Still, there is nothing quite like the resurgence of Afghan Whigs whose three recent albums (four, if you count Greg Dulli's Random Desire - which you should) are easily their best work ever. How Do You Burn? (★★★may not be as strong as 2014's Do To The Beast but what a well-written set of blistering rockers and slow-burning ballads. "Please, Baby, Please" is achingly pretty and that build-up of "Take Me There" is one of the most incredible things I've heard this month. Just clever songwriting all around.

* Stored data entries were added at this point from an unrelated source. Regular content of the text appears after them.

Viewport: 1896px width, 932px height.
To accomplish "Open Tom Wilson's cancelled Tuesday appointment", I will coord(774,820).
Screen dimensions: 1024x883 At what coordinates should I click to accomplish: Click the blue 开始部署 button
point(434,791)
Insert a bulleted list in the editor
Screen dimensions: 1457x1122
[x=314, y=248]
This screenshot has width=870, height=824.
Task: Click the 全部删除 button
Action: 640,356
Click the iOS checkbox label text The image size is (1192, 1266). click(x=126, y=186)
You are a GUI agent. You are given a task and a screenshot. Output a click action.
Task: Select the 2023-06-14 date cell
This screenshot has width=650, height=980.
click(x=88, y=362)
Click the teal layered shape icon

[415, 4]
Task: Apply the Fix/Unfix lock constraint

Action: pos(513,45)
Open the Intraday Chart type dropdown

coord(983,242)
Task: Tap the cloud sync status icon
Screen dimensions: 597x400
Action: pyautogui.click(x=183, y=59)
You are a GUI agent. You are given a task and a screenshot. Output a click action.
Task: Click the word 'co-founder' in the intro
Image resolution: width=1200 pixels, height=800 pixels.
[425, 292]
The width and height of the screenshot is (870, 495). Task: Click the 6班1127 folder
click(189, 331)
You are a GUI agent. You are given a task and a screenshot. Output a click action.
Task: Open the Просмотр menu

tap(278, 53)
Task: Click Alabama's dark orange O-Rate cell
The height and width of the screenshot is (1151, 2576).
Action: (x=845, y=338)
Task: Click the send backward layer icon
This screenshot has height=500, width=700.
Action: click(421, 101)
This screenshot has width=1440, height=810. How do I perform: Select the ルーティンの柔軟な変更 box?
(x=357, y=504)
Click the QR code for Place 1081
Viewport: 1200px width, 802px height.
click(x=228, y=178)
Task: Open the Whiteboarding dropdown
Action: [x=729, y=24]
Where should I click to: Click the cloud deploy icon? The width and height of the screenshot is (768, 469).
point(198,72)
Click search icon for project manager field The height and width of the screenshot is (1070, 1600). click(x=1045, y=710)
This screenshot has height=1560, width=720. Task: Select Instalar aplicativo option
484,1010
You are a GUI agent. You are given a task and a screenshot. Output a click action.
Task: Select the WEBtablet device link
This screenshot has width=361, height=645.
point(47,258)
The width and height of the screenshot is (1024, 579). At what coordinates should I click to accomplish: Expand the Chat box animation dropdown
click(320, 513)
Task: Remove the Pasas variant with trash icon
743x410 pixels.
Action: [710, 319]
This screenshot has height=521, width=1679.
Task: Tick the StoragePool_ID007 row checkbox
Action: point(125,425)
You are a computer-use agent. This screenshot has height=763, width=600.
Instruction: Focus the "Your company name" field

Another incredible thing is how Tim Burgess recorded 90 minutes of music and had so little to say. Typical Music (★★★features a whopping 22 songs that may all be good but that never, not even for a second, fail to remind you why The Charlatans were one of the most anemic bands of the 90s. Rather, I would pick The Pink Album (★★★½by Unloved as my double album of the month. Again, 22 songs (including a guest appearance from Jarvis Cocker) - but this time infused with great vibes and real personality. Soulful, mysterious stuff that evokes the nocturnal atmosphere of the Roadhouse bar in Twin Peaks. I wanted to give it a higher rating but this is a little too self-indulgent. 

Suede just keep coming back, and you will not hear me complain. Autofiction (★★★½has a classic opener, the soaring "She Still Leads Me On", and while nothing else comes close to that anthemic chorus, Brett Anderson is in top form and this is another fine addition to their storied back catalogue. Speaking of back catalogues, how about Pixies? Is Frank Black pissing all over those late 80s / early 90s classics? I do not quite believe he is, but Doggerel (★★★does not convince. It is catchy and likeable - but remember how Black used to write those genius pop melodies with a sick twist? Well, the melodies have gotten a little too obvious and the twist has lost most of its edge. 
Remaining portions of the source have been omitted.